SOURCE DESTINATION PROTOCOL LENGTH INFO
192.168.1.XXX 10.244.XXX.XXX IPv4 1516 Fragmented IP protocol (proto=UDP 17, off=2960, ID=0f99)
192.168.1.XXX 10.244.XXX.XXX RTPS 484 INFO_TS, DATA, Unknown[80]
192.168.1.XXX 10.244.XXX.XXX RTPS 168 INFO_DST, ACKNACK, Unknown[80]

These packets are sent at around 250 Hz, causing the huge spike in data. Is this IP related to a balena service? It looks like it at least goes outside of the internal network, otherwise it would not incur such high 4G network usage.

We have already contacted our SIM provider – even though nothing changed compared to before the network spikes – and they said they couldn’t find any anomalies.

Going on a slight tangent, we also noticed high network usage when updating devices. Updating only one container, which based on image layer sizes should use around ~30 MB, uses 600 MB of data. Is it possible the same issue is at play here?

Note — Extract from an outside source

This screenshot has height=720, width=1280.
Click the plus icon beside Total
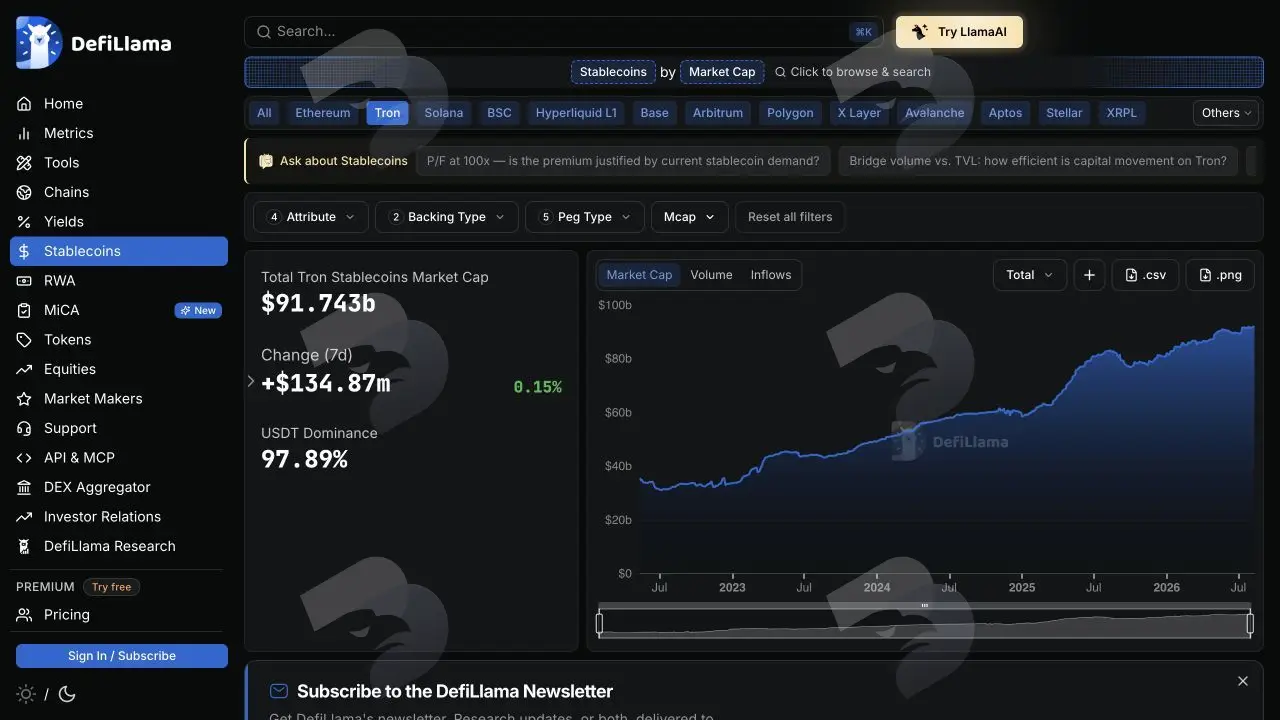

Please give us some indication of how to resolve this issue, because it was not present when we were on a single-container deployment, and it seems to me that the (incomplete) data transfer is happening between our device and a balena server. We have also tried using the Private Chat Support button (since we pay for Fleets), but that just triggered an infinite loading icon.
Thanks in advance for your help.

All the best,
Peter

Hello @PeterG thanks for your message. First of all, i’m going to double-check why your support button doesn’t work properly. Could you please confirm what browser are you using?

Regarding the network usage, I will move this to the balena networking engineers to see how we can help you more.

Hi @mpous, thanks for your quick reply. I’m using Chrome (v114) on an Ubuntu laptop/desktop.

Also, if it helps, I could send the PCAP file with analyzed network traffic over to you privately.

1 Like

Hello @PeterG this is really odd. We haven’t seen anything similar and it could be really complex to analyze it without having context of your application.

Did you try to analyze the network traffic using Ethernet or WiFi instead of cellular connectivity?

On the other hand, is it possible that you try to move from ROS to ROS2 and test the networking with less containers to try to explore what element is generating the spikes?

Let us know how would you like to proceed here

After doing a lot of tests, I think I’ve figured out the issue. I’ll do some additional testing after the weekend to confirm, but it seems to not be related to balena at all, rather an issue/oversight from our side with FastDDS.

I’ll circle back sometime next week with a definitive answer.

1 Like

Thanks for the confirmation @PeterG let us know if you get more insights about your issues!

It’s looking like the issue came from having our device discover ROS2 nodes on other devices (e.g. monitoring nodes from one of our laptops) when they were on the same local network. When disconnecting these devices from our robot’s network, it seems that the DDS implementation was still reaching out to these nodes, but not finding them. This seems to cause a lot of one-way traffic from the robot.

If we find out this is in fact not the case, and the issue may be balena-related, I will open another topic. For now, I guess we can close this.

Thanks for your help.

Thanks for getting back to let us know @PeterG, much appreciated! Please do let us know if this ends up being balena related in any way.